Antal Lökkós était revenu, dans un article publié en 1980, sur le rôle des premiers imprimeurs genevois dans l’édition de «romans» en langue française. Lorsqu’Adam Steinschaber, lui-même originaire de Schweinfurth, s’installe comme prototypographe dans la cité sur le lac Léman, il donne parmi ses tout premiers titres la première édition connue de l’Histoire de la belle Mélusine en français (1478 : cf GW 12649). L’édition genevoise sera suivie jusqu’en 1501 de six autres éditions en français données à Lyon et à Paris, outre une édition flamande à Anvers et une espagnole issue de presses toulousaines…
L’étude d’histoire du livre permet de suivre l’élargissement du modèle de la distinction lié d’abord au Mélusine français (de la cour à la haute noblesse et aux administrateurs royaux fortunés, puis à la bourgeoisie urbaine), avant son déclassement, qui fera entrer le volume, au XVIIe siècle, dans les collections de ce qu’il est convenu d’appeler la «Bibliothèque bleue» – avec des éditions à Rouen et à Lyon, et surtout à Troyes (cf cliché). Nous reviendrons sur les hypothèses qui peuvent expliquer le passage d'un texte d'abord «distingué» dans une bibliothèque définie au contraire comme «populaire».

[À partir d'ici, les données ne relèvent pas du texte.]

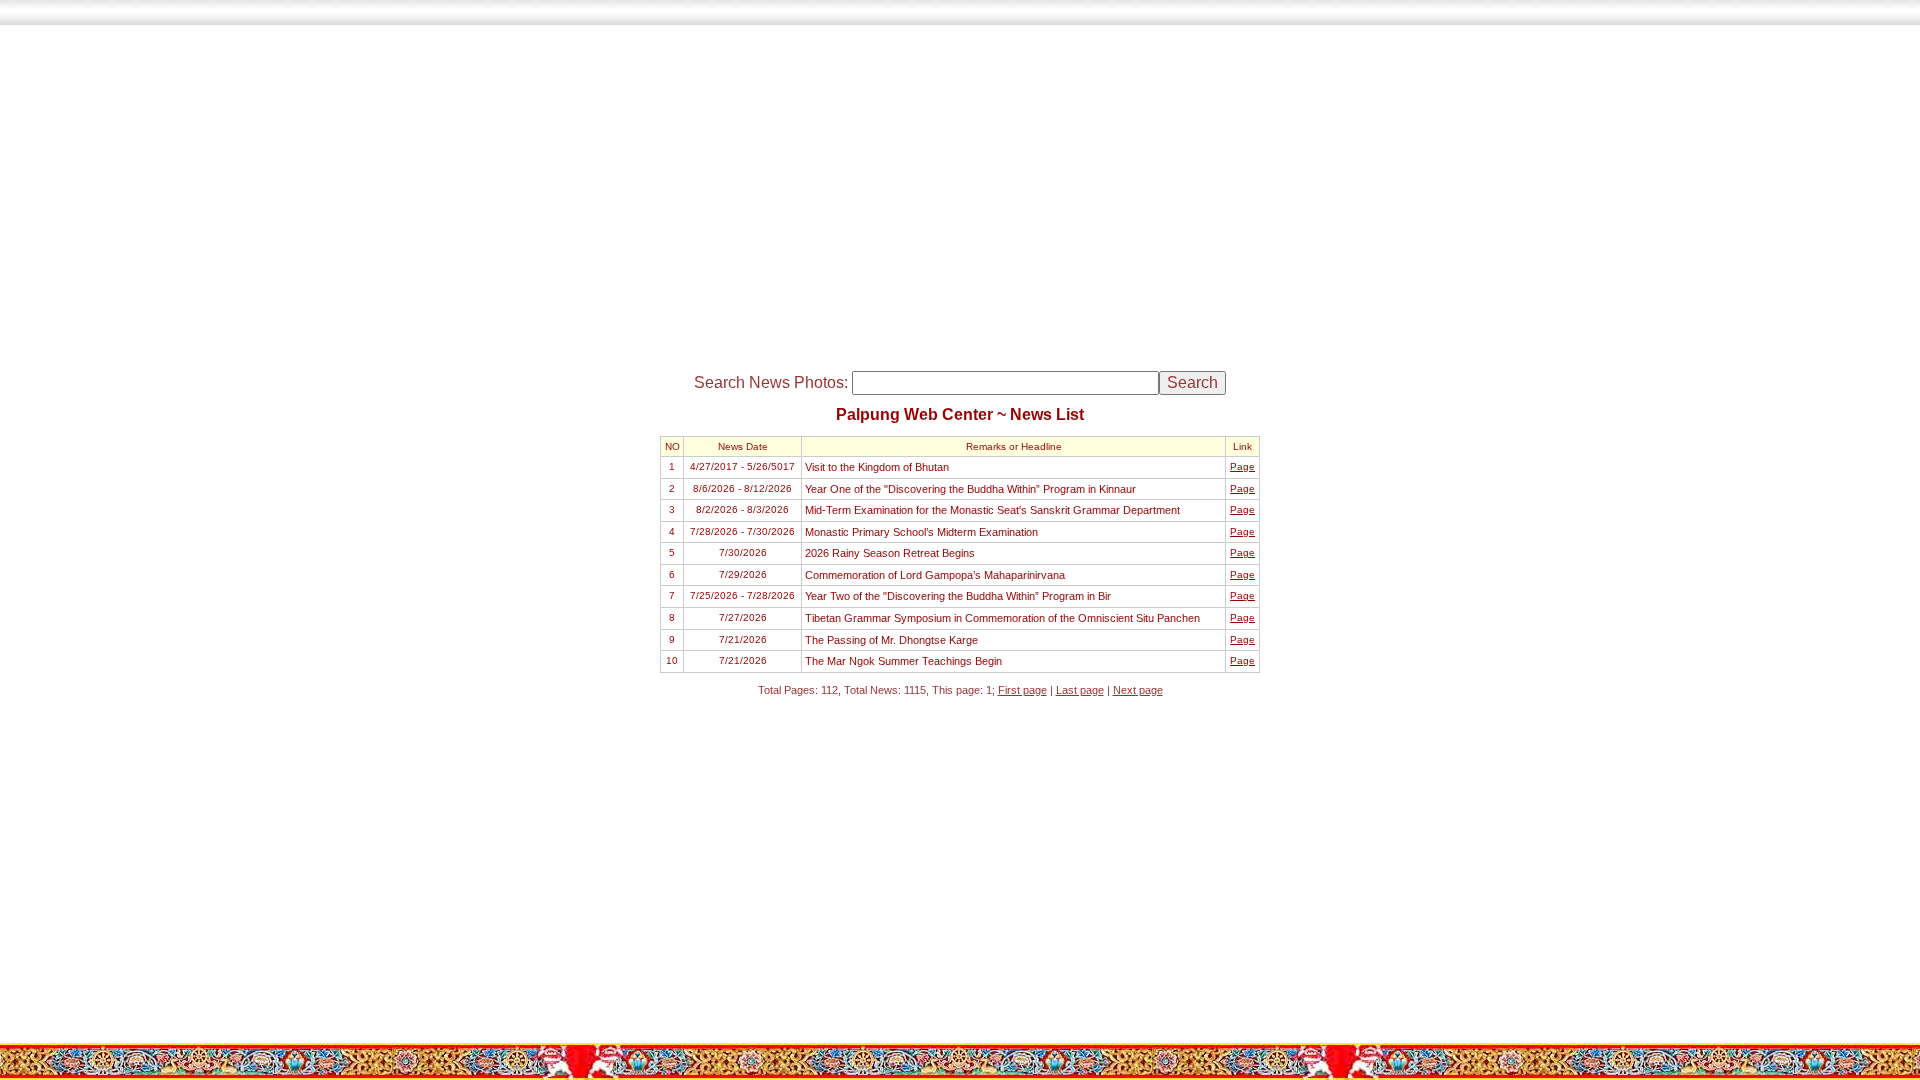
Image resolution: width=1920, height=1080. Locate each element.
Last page (1080, 690)
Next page (1138, 690)
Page (1242, 466)
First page (1022, 690)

Pourtant, l’intérêt des savants se porte à nouveau progressivement vers cette littérature «populaire» et vers ses «romans»: on trouve une édition parisienne de Mélusine dans la bibliothèque de l’évêque d’Avranches Pierre Philippe Huet († 1721), lui-même auteur d’un Traité de l’origine des romans (1670) ; on sait que Charles Perrault publie, en 1697, ses célèbres Histoires et contes du temps passé; et, pour finir, Jean de Castilhon lance, en 1783, une «Nouvelle Bibliothèque bleue» dans laquelle il reprend, pour une clientèle plus aisée, un certain nombre des titres anciennement adaptés et publiés à Troyes.

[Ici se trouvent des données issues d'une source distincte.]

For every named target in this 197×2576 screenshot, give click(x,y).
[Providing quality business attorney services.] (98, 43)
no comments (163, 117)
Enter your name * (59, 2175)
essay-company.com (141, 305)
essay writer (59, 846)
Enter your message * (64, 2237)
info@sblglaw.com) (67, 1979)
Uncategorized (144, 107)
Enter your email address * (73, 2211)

Dans le même temps enfin, les «romans gothiques» attirent de plus en plus l’attention des amateurs, et les plus fortunés parmi les collectionneurs leur réservent désormais une place de choix dans leurs bibliothèques –malgré la rareté extrême qui caractérise la plupart des éditions les plus anciennes.
Avec l'exemple de Mélusine, ce sont certaines des plus riches problématiques de l'histoire du livre qui sont abordées: l'innovation, la construction du texte, ou encore sa réception et la conjoncture du «populaire» et du «lettré». Mais Mélusine se caractérise aussi comme un étonnant succès européen, dont la diffusion a été étudiée tant en Allemagne qu’en Bohème, ou encore en Pologne et en Russie. Le colloque qui va se tenir à Erlangen du 14 au 16 octobre permettra de confronter les expériences, et il devrait être riche en enseignements pour la construction d’une histoire comparée du livre dans le plus long terme. Programme du colloque (en PDF).
Monsieur Barbier;
RépondreSupprimerMerci pour cette information mais le lien ne marche pas sauf erreur de ma part. D'autre part, dans quel texte Henri-Jean Martin définit le concept de "mise en livre"? Bien à vous. Norbert Verdier
... désormais le lien marche. Il ne me reste plus que la question quant à la mise en livre. Bien à vous. Norbert Verdier.
RépondreSupprimerMerci, cher Monsieur. Je ne crois pas que Martin ait quelque part défini explicitement son concept, et je pensais précisément à en proposer une analyse dans un prochain billet. Votre remarque témoigne de l'intérêt de la chose, et m'engage à donner suite à mon projet.